WORK REQUEST: Using the entries below, output exactly the lines from the one containing "Get Directions (384, 1193)" through the final line, both included, and no others.

RECORDS FOR PROCESSING Start Marker

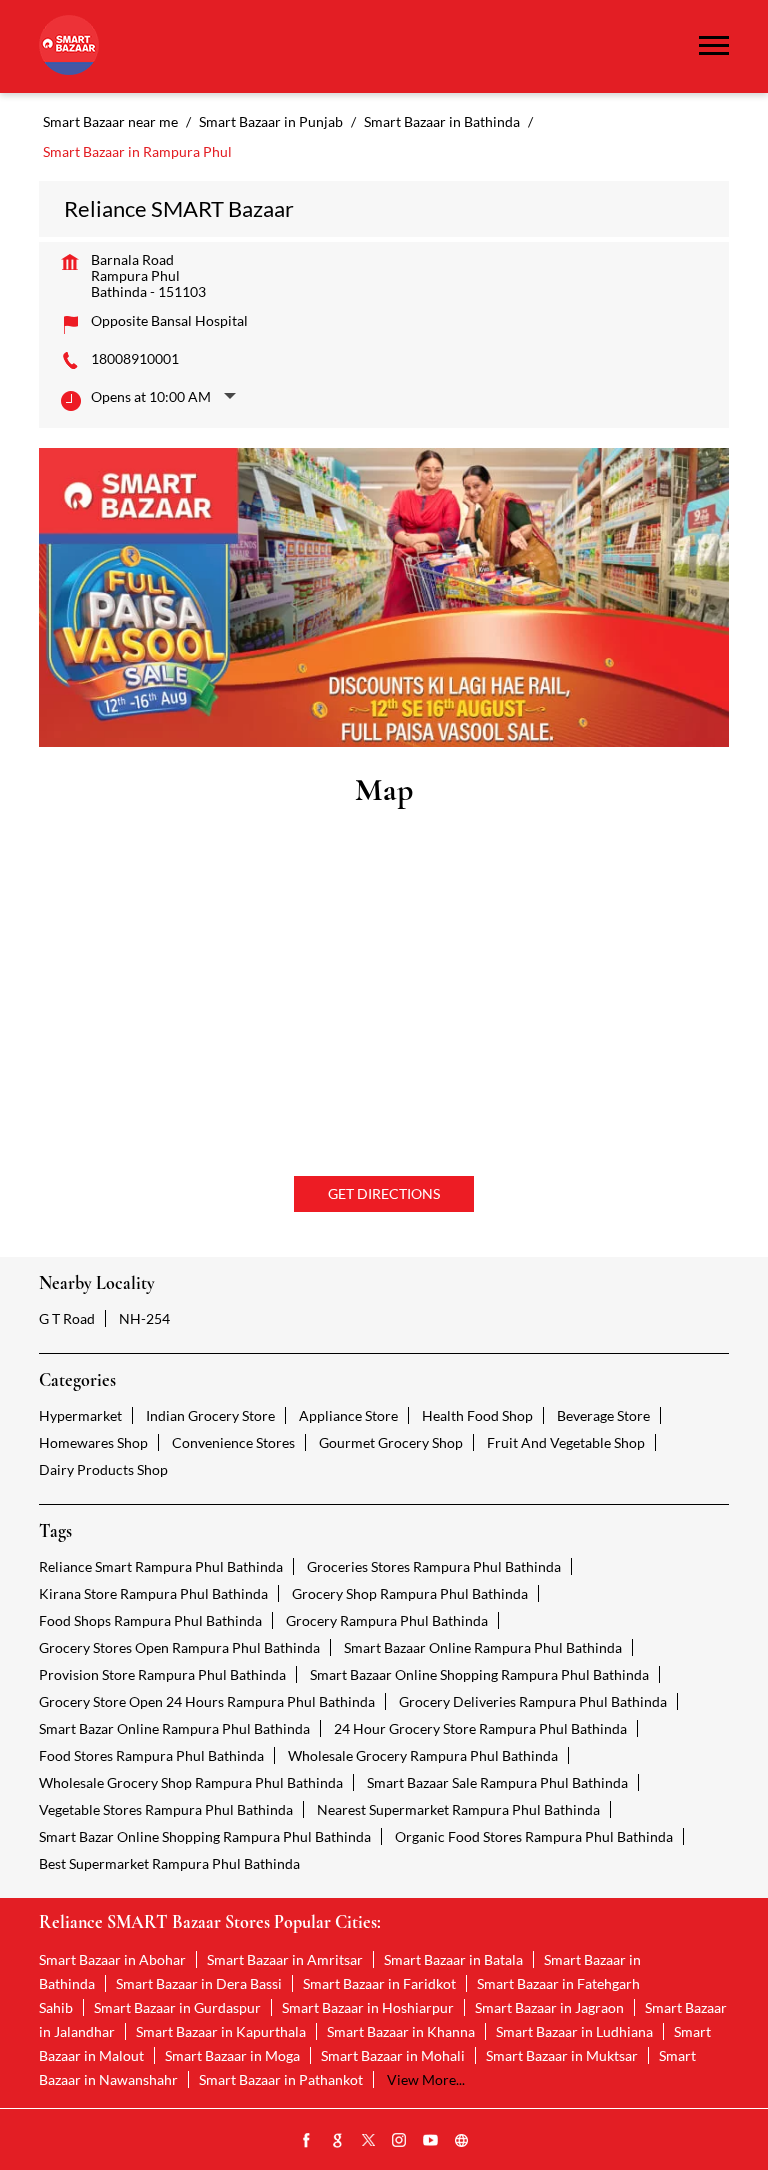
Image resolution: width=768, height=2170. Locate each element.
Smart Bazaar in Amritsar (285, 1959)
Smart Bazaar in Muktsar (562, 2055)
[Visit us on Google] (338, 2141)
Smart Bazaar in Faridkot (379, 1983)
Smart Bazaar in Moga (232, 2055)
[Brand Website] (462, 2141)
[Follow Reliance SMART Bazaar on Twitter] (369, 2141)
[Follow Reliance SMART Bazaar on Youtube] (431, 2141)
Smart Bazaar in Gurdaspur (177, 2007)
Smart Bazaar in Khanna (401, 2031)
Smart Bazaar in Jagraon (549, 2007)
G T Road (67, 1318)
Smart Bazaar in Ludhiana (574, 2031)
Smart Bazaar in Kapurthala (221, 2031)
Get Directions (384, 1193)
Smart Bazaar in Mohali (393, 2055)
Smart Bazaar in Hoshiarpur (368, 2007)
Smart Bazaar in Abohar (112, 1959)
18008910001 (135, 358)
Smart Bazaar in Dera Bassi (199, 1983)
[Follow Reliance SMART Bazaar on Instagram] (400, 2141)
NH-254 (144, 1318)
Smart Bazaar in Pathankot (281, 2079)
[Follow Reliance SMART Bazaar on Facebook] (307, 2141)
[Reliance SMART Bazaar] (69, 46)
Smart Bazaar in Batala (453, 1959)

RECORDS FOR PROCESSING End Marker

TASK SOLUTION:
Get Directions (384, 1193)
Smart Bazaar in Mohali (393, 2055)
Smart Bazaar in Hoshiarpur (368, 2007)
Smart Bazaar in Abohar (112, 1959)
18008910001 (135, 358)
Smart Bazaar in Dera Bassi (199, 1983)
[Follow Reliance SMART Bazaar on Instagram] (400, 2141)
NH-254 (144, 1318)
Smart Bazaar in Pathankot (281, 2079)
[Follow Reliance SMART Bazaar on Facebook] (307, 2141)
[Reliance SMART Bazaar] (69, 46)
Smart Bazaar in Batala (453, 1959)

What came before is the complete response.